## EXCERPT PROVIDED:
So how fallible does Bhaskar think his theory of ontology is, and for what reasons, according to E-V and Hartwig? Does Bhaskar believe, for example, that perhaps experimentation could after all be coherently understood against a background of Humean regularity assumptions? Plainly not; that is the whole point of his argument, to rule out that possibility. And he seeks to rule it out by offering philosophical arguments to establish the point. To take a fairly random example from RTS:
However if deducibility is the only criterion for explanation and the source of the surplus-element is its explanation there will be an infinite number of surplus-elements for any statement. Hence any statement can be said to be law-like on an infinite number of grounds. Deducibility alone cannot explicate the distinction between necessary and accidental or nomic and non-nomic universals. (kl 3018)This is plainly a purely philosophical (logical) argument; it is reductio ad adsurdum. And Bhaskar plainly believes it presents an insurmountable barrier to the Humean; or in other words, it establishes the necessity of the anti-Humean position on this particular point. So the idea that Bhaskar applies a warning label at various points (“knowledge is fallible”) doesn’t resolve the issue of whether he attributes too much weight to the power of philosophical arguments to resolve ontological issues.
Hartwig provides useful clarification by summarizing the logic of a transcendental argument. The argument form itself is deductively valid and trivial, essentially modus ponens. So we can be completely certain that if the premises are true then the conclusion is true. That is not where the philosophy comes in. Rather, the heavy lifting for the transcendental argument is in establishing the major premise. What kind of argument is needed in order to establish an "only-if" statement? Take the Kantian version: [only if the world is spatio-temporally-causally structured] then [empirical experience is possible]. We can offer strong philosophical reasons for believing that empirical experience is possible. But how do we get the "only-if" assertion? How do we know that there is no other form of structure that could give unity to empirical experience? How do we know that a degraded spatio-temporal-causal ordering would not nonetheless admit of empirical experience? (Things sometimes result from anomaly and show up discontinuously in unexpected places; how do we know that such a slightly disorderly world could not support empirical experience?) In other words, why should we have confidence in Kant's (or Bhaskar's) assertion of the major premise: [only if X] then Y?

## AVAILABLE DATA:
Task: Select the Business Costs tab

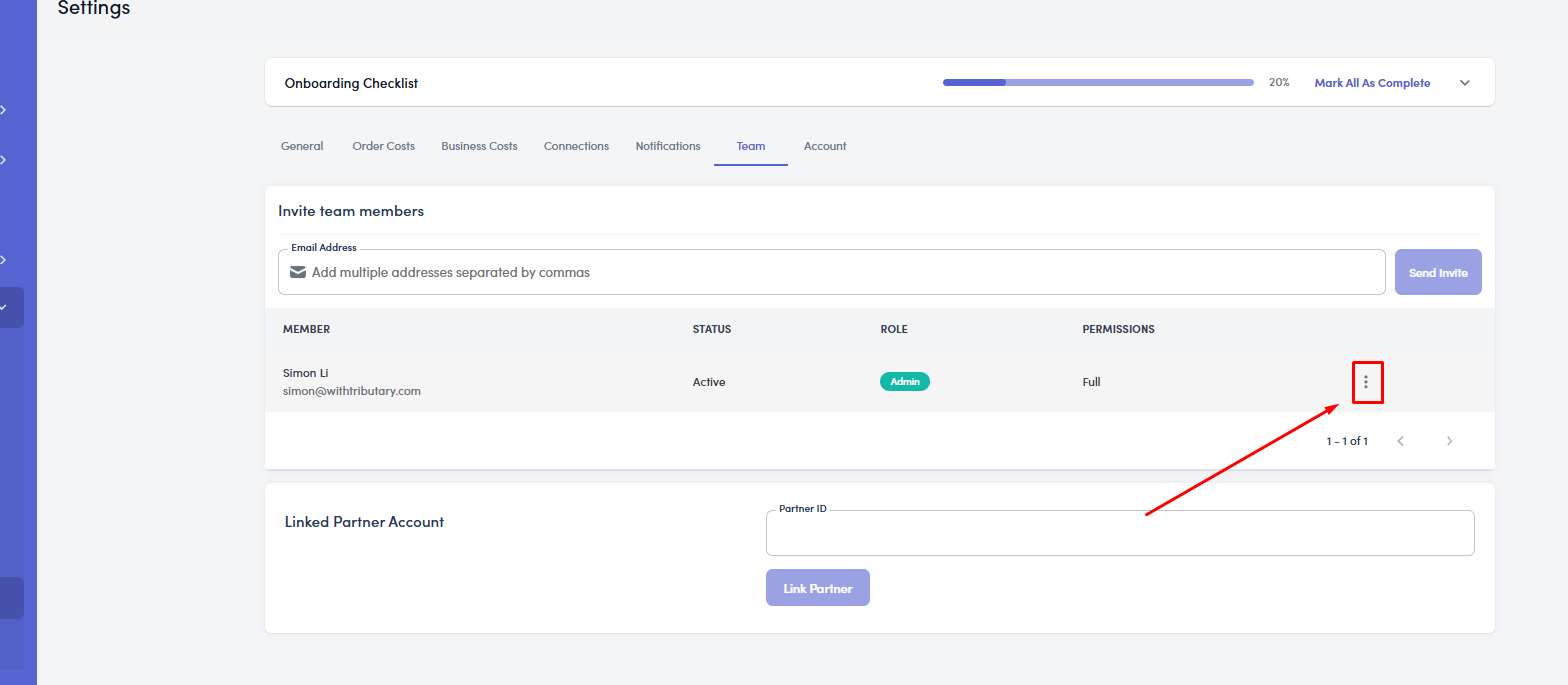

## WRITTEN REQUEST 1:
In the passage on Bhaskar's ontology, what is a transcendental argument's form said to be essentially?
## WRITTEN REQUEST 2:
Carry on the passage on Bhaskar's ontology and transcendental arguments, beginning right after its final sentence.

## WRITTEN RESPONSE 1:
Modus ponens.

## WRITTEN RESPONSE 2:
In fact, Strawson's critique of Kant's argument in The Bounds of Sense is precisely that Kant errs in maintaining that spatiotemporal order is necessary for the possibility of empirical experience; he constructs a hypothetical world in which experience is ordered auditorially but not spatially ordered and argues that this is a perfectly coherent basis for ordinary empirical experience.
And this is where the Cruickshank-like argument comes in strongly: Bhaskar’s arguments for the “only-if” statements upon which critical realism depends are: interesting, skillful, determined — and far short of deductively or rationally conclusive.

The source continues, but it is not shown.